→ Required actions
1. From the Amazon Prime excerpt, list every distinct variable name that the code assigns a value to.
2. According to the Amazon Prime excerpt, since what year has production of both movies and other shows declined?
3. Return the part of the Amazon Prime excerpt starting at "df2 = df1.groupby(['Release" and ending at "fig3.show()", copied exactly.

→ Selected excerpt
The next thing to analyze from this data is the trend of production over the years on Amazon Prime:

In [8]:
df1 = df[['type','release_year']]
df1 = df1.rename(columns={"release_year":"Release Year"})
df2 = df1.groupby(['Release Year','type']).size().reset_index(name='Total Content')
df2 = df2[df2['Release Year']>=2010]
fig3 = px.line(df2, x='Release Year',y='Total Content',color='type',title='Trend of content produced over the years on Amazon Prime')
fig3.show()

The above line graph shows that there has been a decline in the production of the content for both movies and other shows since 2021.

At last, to conclude our analysis, I will analyze the sentiment of content on Amazon Prime:

In [13]:
dfx = df[['release_year','description']]
dfx = dfx.rename(columns={'release_year':'Release Year'})

→ Material provided
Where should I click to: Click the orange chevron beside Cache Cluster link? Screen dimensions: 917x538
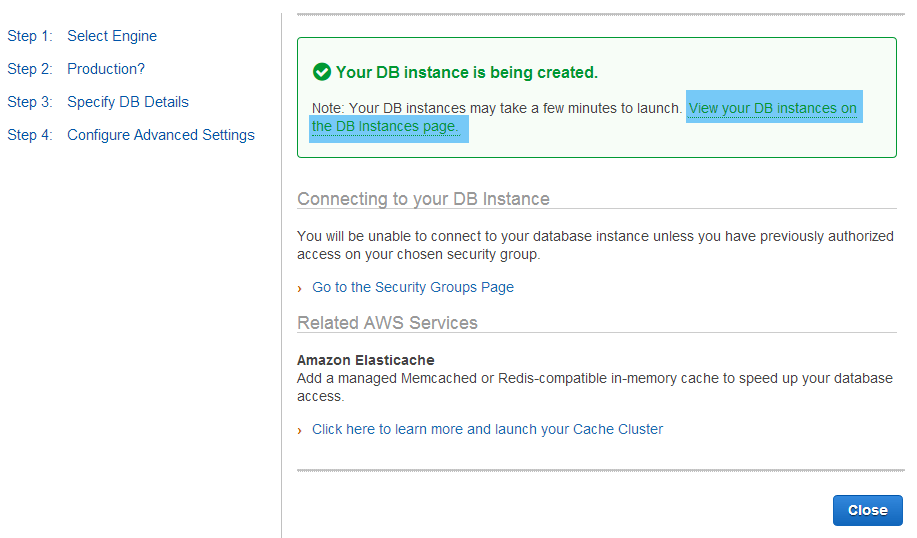pos(299,430)
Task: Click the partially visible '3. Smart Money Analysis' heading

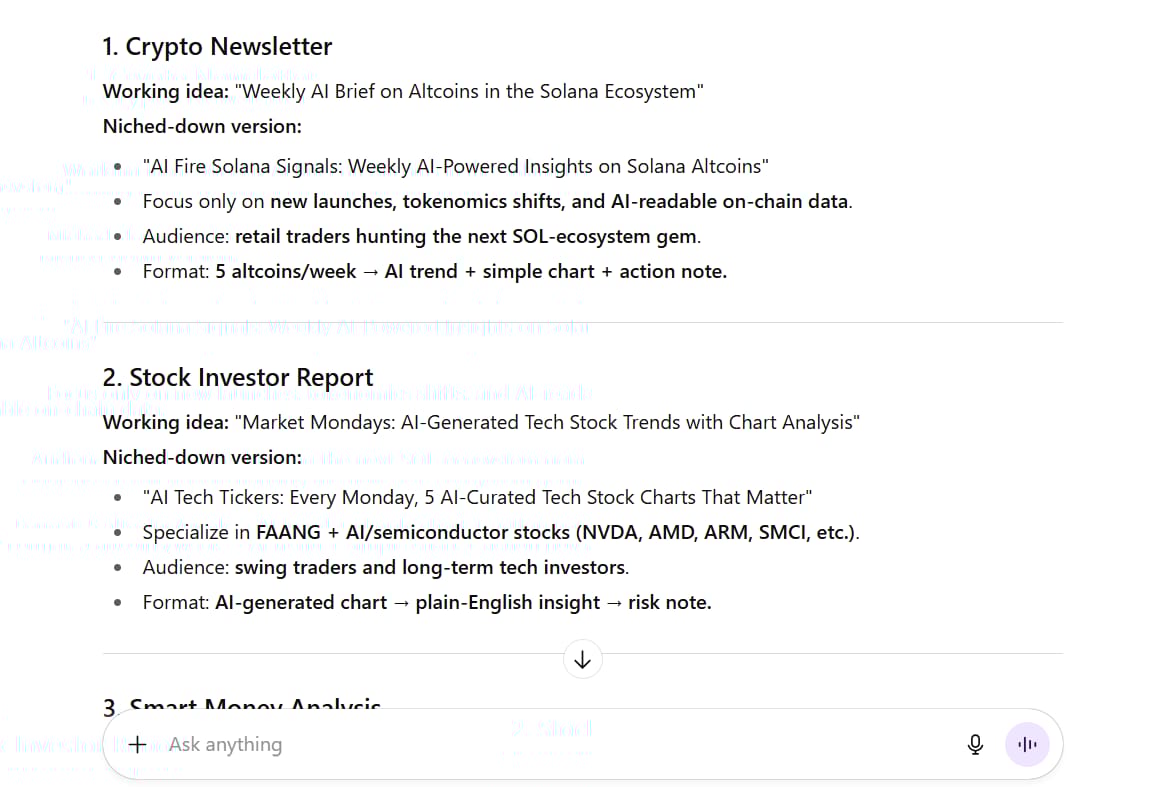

→ Answers provided
1. df1, df2, fig3, dfx

2. Since 2021.

3.
df2 = df1.groupby(['Release Year','type']).size().reset_index(name='Total Content')
df2 = df2[df2['Release Year']>=2010]
fig3 = px.line(df2, x='Release Year',y='Total Content',color='type',title='Trend of content produced over the years on Amazon Prime')
fig3.show()